(Materials provided begins)
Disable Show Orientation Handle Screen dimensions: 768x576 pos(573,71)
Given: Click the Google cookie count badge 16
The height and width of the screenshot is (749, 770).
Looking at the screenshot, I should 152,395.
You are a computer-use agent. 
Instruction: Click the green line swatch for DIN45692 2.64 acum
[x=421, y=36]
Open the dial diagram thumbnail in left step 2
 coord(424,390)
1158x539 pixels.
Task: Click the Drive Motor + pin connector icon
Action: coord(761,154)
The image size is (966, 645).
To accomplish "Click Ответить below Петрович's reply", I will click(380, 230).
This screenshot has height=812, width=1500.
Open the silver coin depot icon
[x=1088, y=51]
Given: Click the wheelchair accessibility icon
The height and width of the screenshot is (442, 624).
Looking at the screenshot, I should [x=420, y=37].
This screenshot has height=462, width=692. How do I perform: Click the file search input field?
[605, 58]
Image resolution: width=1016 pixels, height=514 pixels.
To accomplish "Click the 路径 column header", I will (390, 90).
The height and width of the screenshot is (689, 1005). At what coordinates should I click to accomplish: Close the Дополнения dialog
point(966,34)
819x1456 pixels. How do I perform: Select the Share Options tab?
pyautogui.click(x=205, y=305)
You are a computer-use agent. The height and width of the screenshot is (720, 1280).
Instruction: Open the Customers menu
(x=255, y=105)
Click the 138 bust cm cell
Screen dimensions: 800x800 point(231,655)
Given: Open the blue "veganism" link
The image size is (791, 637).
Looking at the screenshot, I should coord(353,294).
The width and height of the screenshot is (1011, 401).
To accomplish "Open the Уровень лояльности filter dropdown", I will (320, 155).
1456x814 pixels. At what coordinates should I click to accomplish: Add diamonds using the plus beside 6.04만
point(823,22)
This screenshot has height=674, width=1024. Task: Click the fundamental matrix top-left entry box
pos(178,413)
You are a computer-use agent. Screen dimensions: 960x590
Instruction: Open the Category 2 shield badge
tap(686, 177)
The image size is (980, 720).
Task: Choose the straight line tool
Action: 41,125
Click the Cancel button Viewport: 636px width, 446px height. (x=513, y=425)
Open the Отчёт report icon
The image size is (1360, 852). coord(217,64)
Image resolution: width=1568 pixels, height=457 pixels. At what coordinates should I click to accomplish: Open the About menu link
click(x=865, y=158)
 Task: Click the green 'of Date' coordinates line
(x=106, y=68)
(Materials provided ends)
→ **Task details**:
Nothing but the lines from the one with "Image resolution: width=1016" through the last line of the records above should be retyped, and those word for word.

→ **Solved problem**:
Image resolution: width=1016 pixels, height=514 pixels.
To accomplish "Click the 路径 column header", I will (390, 90).
The height and width of the screenshot is (689, 1005). At what coordinates should I click to accomplish: Close the Дополнения dialog
point(966,34)
819x1456 pixels. How do I perform: Select the Share Options tab?
pyautogui.click(x=205, y=305)
You are a computer-use agent. The height and width of the screenshot is (720, 1280).
Instruction: Open the Customers menu
(x=255, y=105)
Click the 138 bust cm cell
Screen dimensions: 800x800 point(231,655)
Given: Open the blue "veganism" link
The image size is (791, 637).
Looking at the screenshot, I should coord(353,294).
The width and height of the screenshot is (1011, 401).
To accomplish "Open the Уровень лояльности filter dropdown", I will (320, 155).
1456x814 pixels. At what coordinates should I click to accomplish: Add diamonds using the plus beside 6.04만
point(823,22)
This screenshot has height=674, width=1024. Task: Click the fundamental matrix top-left entry box
pos(178,413)
You are a computer-use agent. Screen dimensions: 960x590
Instruction: Open the Category 2 shield badge
tap(686, 177)
The image size is (980, 720).
Task: Choose the straight line tool
Action: 41,125
Click the Cancel button Viewport: 636px width, 446px height. (x=513, y=425)
Open the Отчёт report icon
The image size is (1360, 852). coord(217,64)
Image resolution: width=1568 pixels, height=457 pixels. At what coordinates should I click to accomplish: Open the About menu link
click(x=865, y=158)
 Task: Click the green 'of Date' coordinates line
(x=106, y=68)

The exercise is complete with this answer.